[PROVIDED INFORMATION]
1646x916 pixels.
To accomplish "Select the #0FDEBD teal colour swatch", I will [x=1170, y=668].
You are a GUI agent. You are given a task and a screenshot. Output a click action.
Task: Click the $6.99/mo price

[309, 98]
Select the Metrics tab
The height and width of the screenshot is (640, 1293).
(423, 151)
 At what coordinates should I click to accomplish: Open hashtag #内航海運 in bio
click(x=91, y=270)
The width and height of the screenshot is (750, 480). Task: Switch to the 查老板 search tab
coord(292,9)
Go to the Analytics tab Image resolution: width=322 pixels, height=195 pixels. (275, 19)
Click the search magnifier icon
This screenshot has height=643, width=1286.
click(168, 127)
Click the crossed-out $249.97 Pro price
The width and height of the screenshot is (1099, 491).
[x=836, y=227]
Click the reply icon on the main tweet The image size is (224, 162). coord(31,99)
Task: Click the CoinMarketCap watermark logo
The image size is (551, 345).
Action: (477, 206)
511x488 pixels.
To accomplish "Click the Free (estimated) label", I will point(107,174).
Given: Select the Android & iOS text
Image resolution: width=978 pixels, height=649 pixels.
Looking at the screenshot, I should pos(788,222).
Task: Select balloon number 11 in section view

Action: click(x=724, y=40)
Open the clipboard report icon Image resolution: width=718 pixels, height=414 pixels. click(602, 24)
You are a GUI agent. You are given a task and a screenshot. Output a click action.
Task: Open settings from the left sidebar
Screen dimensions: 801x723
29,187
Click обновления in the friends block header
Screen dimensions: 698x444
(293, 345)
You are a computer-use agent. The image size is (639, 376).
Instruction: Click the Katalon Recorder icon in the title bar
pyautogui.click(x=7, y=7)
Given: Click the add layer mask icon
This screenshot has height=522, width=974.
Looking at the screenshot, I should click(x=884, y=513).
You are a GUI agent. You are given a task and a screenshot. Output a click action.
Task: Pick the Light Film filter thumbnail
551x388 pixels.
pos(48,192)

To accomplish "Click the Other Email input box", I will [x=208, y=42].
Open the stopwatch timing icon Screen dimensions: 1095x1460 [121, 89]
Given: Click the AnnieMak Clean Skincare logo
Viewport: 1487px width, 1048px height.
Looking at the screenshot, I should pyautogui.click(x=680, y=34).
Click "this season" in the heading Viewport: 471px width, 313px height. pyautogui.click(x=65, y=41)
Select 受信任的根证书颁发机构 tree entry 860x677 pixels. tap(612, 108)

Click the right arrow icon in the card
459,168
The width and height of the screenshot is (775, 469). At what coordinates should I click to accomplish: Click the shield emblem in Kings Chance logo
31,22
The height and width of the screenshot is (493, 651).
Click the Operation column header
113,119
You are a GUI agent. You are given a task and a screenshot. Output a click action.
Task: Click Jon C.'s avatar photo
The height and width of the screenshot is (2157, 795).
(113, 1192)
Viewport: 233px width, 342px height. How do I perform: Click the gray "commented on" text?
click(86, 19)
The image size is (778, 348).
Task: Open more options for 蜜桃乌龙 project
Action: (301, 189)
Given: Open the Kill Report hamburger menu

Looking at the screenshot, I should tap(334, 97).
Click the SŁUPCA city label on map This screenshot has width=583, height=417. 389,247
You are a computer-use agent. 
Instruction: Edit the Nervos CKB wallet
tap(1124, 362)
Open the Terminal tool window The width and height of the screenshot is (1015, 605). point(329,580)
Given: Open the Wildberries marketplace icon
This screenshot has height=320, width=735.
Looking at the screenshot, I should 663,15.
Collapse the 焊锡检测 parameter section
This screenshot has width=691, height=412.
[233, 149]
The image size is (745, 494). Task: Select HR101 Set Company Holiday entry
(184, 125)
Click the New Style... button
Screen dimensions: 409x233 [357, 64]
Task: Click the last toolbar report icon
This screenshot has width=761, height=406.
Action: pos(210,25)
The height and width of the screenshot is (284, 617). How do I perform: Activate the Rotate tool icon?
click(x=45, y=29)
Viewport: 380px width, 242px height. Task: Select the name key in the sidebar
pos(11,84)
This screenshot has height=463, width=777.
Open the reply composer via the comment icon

[WHAT YOU NEED TO DO] In the listing above, find the line holding "The width and height of the screenshot is (1099, 491)." and the line holding "height. pyautogui.click(x=65, y=41)", then output those two lines and every line between them exactly.

[THE ANSWER]
The width and height of the screenshot is (1099, 491).
[x=836, y=227]
Click the reply icon on the main tweet The image size is (224, 162). coord(31,99)
Task: Click the CoinMarketCap watermark logo
The image size is (551, 345).
Action: (477, 206)
511x488 pixels.
To accomplish "Click the Free (estimated) label", I will point(107,174).
Given: Select the Android & iOS text
Image resolution: width=978 pixels, height=649 pixels.
Looking at the screenshot, I should pos(788,222).
Task: Select balloon number 11 in section view

Action: click(x=724, y=40)
Open the clipboard report icon Image resolution: width=718 pixels, height=414 pixels. click(602, 24)
You are a GUI agent. You are given a task and a screenshot. Output a click action.
Task: Open settings from the left sidebar
Screen dimensions: 801x723
29,187
Click обновления in the friends block header
Screen dimensions: 698x444
(293, 345)
You are a computer-use agent. The image size is (639, 376).
Instruction: Click the Katalon Recorder icon in the title bar
pyautogui.click(x=7, y=7)
Given: Click the add layer mask icon
This screenshot has height=522, width=974.
Looking at the screenshot, I should click(x=884, y=513).
You are a GUI agent. You are given a task and a screenshot. Output a click action.
Task: Pick the Light Film filter thumbnail
551x388 pixels.
pos(48,192)

To accomplish "Click the Other Email input box", I will [x=208, y=42].
Open the stopwatch timing icon Screen dimensions: 1095x1460 [121, 89]
Given: Click the AnnieMak Clean Skincare logo
Viewport: 1487px width, 1048px height.
Looking at the screenshot, I should pyautogui.click(x=680, y=34).
Click "this season" in the heading Viewport: 471px width, 313px height. pyautogui.click(x=65, y=41)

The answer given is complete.